» Problem to solve
Locate every line in the records below that contains the string "link" and copy each such line. Letter case counts.

============

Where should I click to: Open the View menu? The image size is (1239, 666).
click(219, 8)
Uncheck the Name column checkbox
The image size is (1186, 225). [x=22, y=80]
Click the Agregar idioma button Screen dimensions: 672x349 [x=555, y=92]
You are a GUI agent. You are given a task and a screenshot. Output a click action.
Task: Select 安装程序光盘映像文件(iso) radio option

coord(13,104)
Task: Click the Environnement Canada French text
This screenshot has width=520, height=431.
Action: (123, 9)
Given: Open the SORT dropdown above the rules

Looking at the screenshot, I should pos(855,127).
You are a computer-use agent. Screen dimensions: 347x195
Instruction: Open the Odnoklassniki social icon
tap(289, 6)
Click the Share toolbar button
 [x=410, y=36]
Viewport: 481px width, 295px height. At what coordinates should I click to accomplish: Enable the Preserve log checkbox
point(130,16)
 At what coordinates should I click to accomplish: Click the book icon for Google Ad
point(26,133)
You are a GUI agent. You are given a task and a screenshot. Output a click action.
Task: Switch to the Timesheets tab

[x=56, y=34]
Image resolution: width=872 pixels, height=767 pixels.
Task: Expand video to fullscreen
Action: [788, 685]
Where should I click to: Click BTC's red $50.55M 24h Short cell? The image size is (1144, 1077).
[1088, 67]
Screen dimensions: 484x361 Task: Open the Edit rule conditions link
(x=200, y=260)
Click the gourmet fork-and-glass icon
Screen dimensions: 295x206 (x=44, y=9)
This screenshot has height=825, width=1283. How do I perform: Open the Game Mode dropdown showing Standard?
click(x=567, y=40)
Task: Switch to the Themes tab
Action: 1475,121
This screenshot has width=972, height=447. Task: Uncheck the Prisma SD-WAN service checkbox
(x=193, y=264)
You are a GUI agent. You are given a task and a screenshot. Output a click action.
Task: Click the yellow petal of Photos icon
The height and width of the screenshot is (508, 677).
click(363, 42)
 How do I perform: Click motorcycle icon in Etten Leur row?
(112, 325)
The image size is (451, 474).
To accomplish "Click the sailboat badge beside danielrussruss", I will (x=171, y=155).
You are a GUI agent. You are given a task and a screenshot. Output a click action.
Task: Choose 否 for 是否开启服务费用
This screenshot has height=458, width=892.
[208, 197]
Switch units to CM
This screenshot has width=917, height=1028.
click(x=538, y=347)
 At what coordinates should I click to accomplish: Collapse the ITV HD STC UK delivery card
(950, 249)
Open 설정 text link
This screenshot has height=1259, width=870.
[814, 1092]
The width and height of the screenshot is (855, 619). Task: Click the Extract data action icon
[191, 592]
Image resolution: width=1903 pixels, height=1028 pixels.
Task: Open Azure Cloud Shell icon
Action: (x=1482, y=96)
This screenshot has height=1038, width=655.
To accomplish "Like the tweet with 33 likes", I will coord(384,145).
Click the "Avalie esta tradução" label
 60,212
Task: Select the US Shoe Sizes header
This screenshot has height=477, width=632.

============

» Written solution
Screen dimensions: 484x361 Task: Open the Edit rule conditions link
Open 설정 text link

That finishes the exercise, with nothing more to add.